It’s a bold move to bring back one of the biggest flops in Broadway history, but MCC has defied the odds with the newly revised Carrie currently playing an extended off-Broadway run. The original was the stuff of the legend (see Ken Mandelbaum’s Not Since Carrie), with a rapid, high profile failure on Broadway in 1988. In the years since, the show’s reputation has only grown. Carrie is back with a vengeance, but in this sanitized and updated revisal, the creators have still not met the potential for a truly remarkable musical.
Based on the Stephen King novel, the musical tells the story of a unique outcast with telekinetic powers sheltered by her religious fanatic mother. When the girl gets her first period in the gym shower, the other girls taunt her which sets this bizarre cautionary tale of bullying into motion, culminating in the prom from hell. I have never really thought of the King novel or film as a horror story, though there are elements (most notably the famous final scene in the film). It’s always felt more like a supernatural drama, with a tortured protagonist who never has a chance at the normalcy she so desperately craves.
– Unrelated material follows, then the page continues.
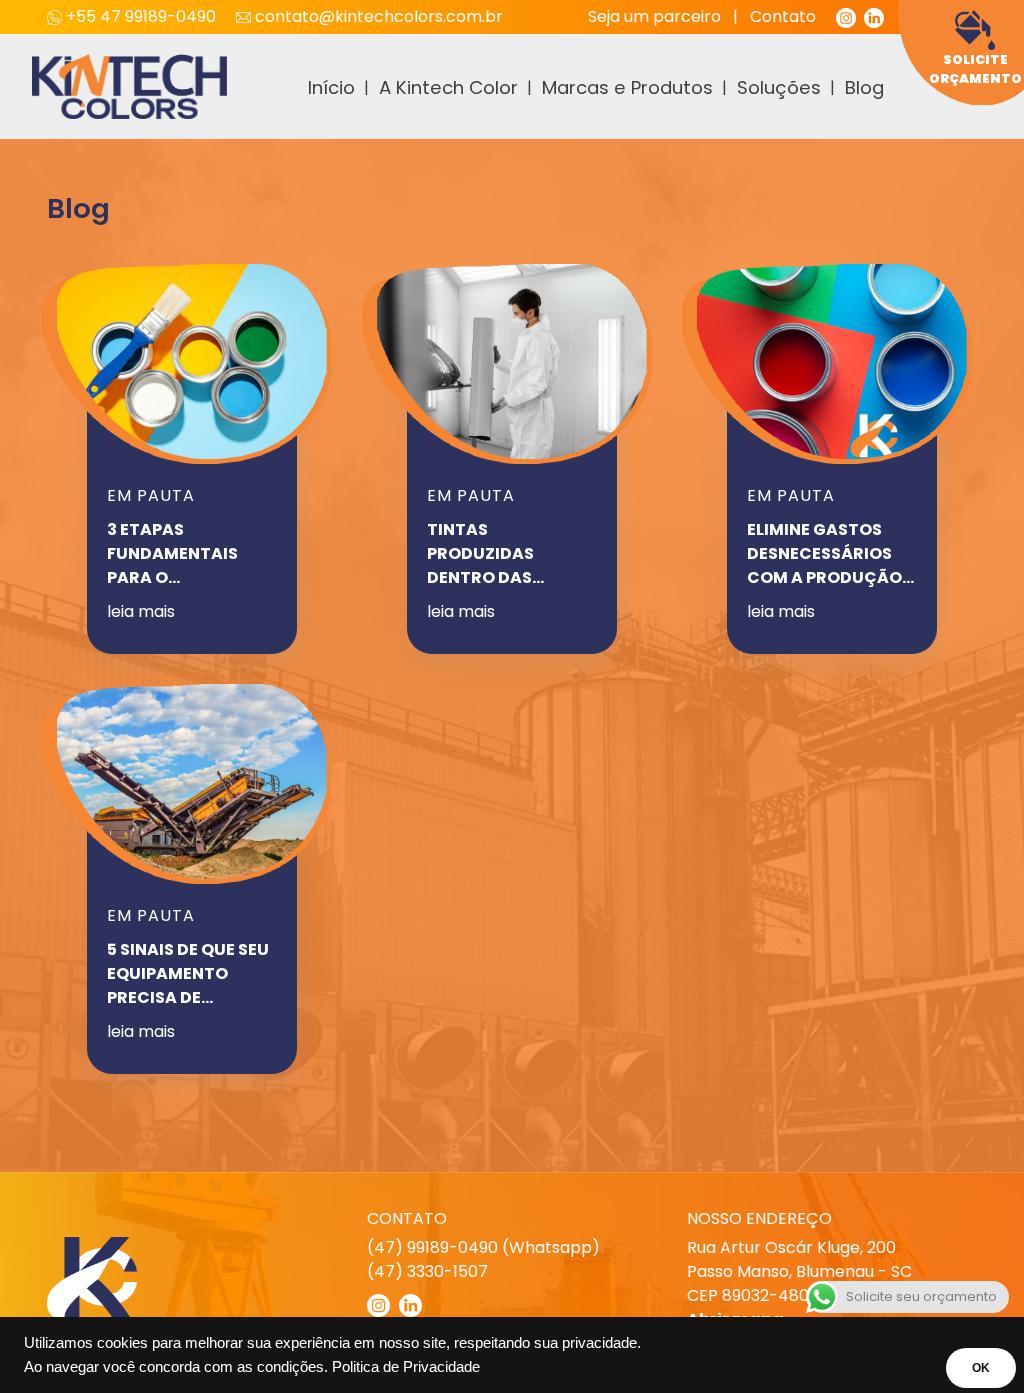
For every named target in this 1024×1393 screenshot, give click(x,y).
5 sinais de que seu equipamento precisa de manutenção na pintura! (188, 974)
The creators of the original musical went back to the drawing board on this revision, first seen in a reading in 2009. The camp excesses that made the original production jaw-dropping to late 80s audiences have been scaled back or removed. (Most notably, the number about killing the pig). Matt Williams’ choreography is more teen-angsty Spring Awakening’s than Debbie Allen jazzercise prom. The script has been updated with contemporary references to Facebook and smart phones. However, the musical spends too much time with people who are not Carrie and that is a problem. The teachers (Wayne Alan Wilcox and an excellent Carmen Cusack) are underdeveloped. The teenagers come across like leftover tropes from 80s high school comedies, and that grows tedious fairly quickly. It is only when the musical focuses on the relationship between Carrie and her mother that the show becomes truly compelling.
Molly Ranson is stunning as Carrie White. The script doesn’t give her much time to establish who she is, but Ranson creates a portrait of teenage loneliness and sadness that my empathy for her increased precipitously as the show went on. Her first number, the title song, comes quite early and, but it feels rushed and early; as though it should be heard at a later point (and it doesn’t seem like Carrie should be belting so much so soon). But Ranson is ultimately devastating, particularly in the second act. Even more impressive is Marin Mazzie, whose naturalistic performance as Margaret White only serves to make her religious eccentricity far more creepy than I would have thought possible. Mazzie takes us from a seemingly carefree, doting mother to a sober puritanical nightmare in her first five minutes onstage, culminating in the unsettling duet “And Eve Was Weak.” In the second act, she all but stopped the show with the devastating “When There’s No One,” as Margaret, resolved to kill her daughter because of her telekinesis, confronts the loneliness that awaits her.
Those hoping for big, over-the-top “They’re all gonna laugh at you/Dirty Pillows” camp and an excessively bloody climax will be disappointed. The musical relies less on grand effects than it does on the audience’s imagination. Carrie as a musical is a far cry from the disaster history would have you believe it was, but the revisions don’t make much of a case for it either. Still, considering its status in theatre history and the fact that I never thought I’d get to see a production of it, I am most grateful for the opportunity.